While meditation might have its merit in some circles, I personally have found no use. I’m aware my argument is anecdotal and shouldn’t be grounds to dismiss Tan and Lesser’s point. Meditation might prove to be successful, but they’re argument also states meditation will create “conditions for world peace.” That would suggest meditation is universally beneficial for mental health.

I spent last year in Detroit, Michigan working for the Jesuit Volunteer Corps or JVC. I volunteered at an elementary school as a teacher along with many other jobs. I lived off a monthly stipend of $100 with 3 other wonderful Jesuit volunteers. While the experience was positive, the stress of my job and monthly budget was overwhelming at times. To deal with this stress, JVC has 4 essential values: community, simple living, spirituality, and social justice. While all 4 are important, I found spirituality to be the most effective for my mental health.

* _Questions on the material_:
1. Condense the paragraph of the meditation passage that begins "I spent last year in Detroit" into a bulleted list that keeps its main facts.
2. Write out the part of the meditation passage that opens with the words containing "While meditation might" and closes with "for mental health.".
3. According to the meditation passage, what monthly stipend did the writer live on while with JVC?

Entries from a data source:
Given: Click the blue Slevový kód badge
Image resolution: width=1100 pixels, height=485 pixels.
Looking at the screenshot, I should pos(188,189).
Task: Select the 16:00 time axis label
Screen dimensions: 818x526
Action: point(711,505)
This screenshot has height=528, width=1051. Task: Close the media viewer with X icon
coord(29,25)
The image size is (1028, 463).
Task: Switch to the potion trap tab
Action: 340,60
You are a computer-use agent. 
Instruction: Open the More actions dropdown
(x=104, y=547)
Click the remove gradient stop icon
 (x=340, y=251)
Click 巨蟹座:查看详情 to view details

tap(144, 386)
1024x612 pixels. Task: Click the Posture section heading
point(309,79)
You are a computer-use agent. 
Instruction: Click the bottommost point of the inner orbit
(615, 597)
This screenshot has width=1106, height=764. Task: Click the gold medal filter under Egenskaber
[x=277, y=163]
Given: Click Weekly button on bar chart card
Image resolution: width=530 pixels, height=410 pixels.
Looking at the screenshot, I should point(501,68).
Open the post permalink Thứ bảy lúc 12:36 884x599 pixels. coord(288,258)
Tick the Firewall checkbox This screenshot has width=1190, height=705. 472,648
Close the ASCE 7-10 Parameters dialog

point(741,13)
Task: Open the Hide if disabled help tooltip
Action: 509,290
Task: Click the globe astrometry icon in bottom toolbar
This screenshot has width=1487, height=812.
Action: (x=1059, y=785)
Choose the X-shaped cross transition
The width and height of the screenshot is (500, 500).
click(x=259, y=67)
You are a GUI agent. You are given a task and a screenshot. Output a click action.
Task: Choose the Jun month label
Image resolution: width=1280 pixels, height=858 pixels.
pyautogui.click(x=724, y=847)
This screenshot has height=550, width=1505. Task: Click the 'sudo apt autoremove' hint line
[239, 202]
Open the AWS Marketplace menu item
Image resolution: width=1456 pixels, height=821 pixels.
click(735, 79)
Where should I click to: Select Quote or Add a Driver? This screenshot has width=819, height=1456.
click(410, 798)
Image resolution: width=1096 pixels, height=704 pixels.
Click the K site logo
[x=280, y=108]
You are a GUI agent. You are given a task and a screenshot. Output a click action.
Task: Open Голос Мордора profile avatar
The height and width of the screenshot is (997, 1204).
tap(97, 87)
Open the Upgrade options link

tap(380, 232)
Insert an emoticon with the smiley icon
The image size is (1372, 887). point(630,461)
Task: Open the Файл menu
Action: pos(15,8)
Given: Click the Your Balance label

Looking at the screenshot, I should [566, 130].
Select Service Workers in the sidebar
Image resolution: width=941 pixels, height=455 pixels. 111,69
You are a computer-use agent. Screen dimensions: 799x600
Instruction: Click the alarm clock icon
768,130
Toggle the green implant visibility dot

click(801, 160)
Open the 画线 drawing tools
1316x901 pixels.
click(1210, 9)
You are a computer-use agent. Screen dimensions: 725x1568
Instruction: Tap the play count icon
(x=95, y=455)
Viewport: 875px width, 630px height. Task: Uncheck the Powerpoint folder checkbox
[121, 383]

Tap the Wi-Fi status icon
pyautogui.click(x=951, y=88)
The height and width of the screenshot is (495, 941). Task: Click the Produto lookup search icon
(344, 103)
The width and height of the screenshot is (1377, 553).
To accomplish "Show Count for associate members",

* _Answer list_:
1.
- Spent last year in Detroit, Michigan, with the Jesuit Volunteer Corps (JVC)
- Volunteered as a teacher at an elementary school, among many other jobs
- Lived on a $100 monthly stipend with 3 other Jesuit volunteers
- The experience was positive, but the stress of the job and the monthly budget was overwhelming at times
- JVC's 4 essential values for dealing with this stress: community, simple living, spirituality, and social justice
- Spirituality proved the most effective of the four for mental health

2.
While meditation might have its merit in some circles, I personally have found no use. I’m aware my argument is anecdotal and shouldn’t be grounds to dismiss Tan and Lesser’s point. Meditation might prove to be successful, but they’re argument also states meditation will create “conditions for world peace.” That would suggest meditation is universally beneficial for mental health.

3. $100 a month.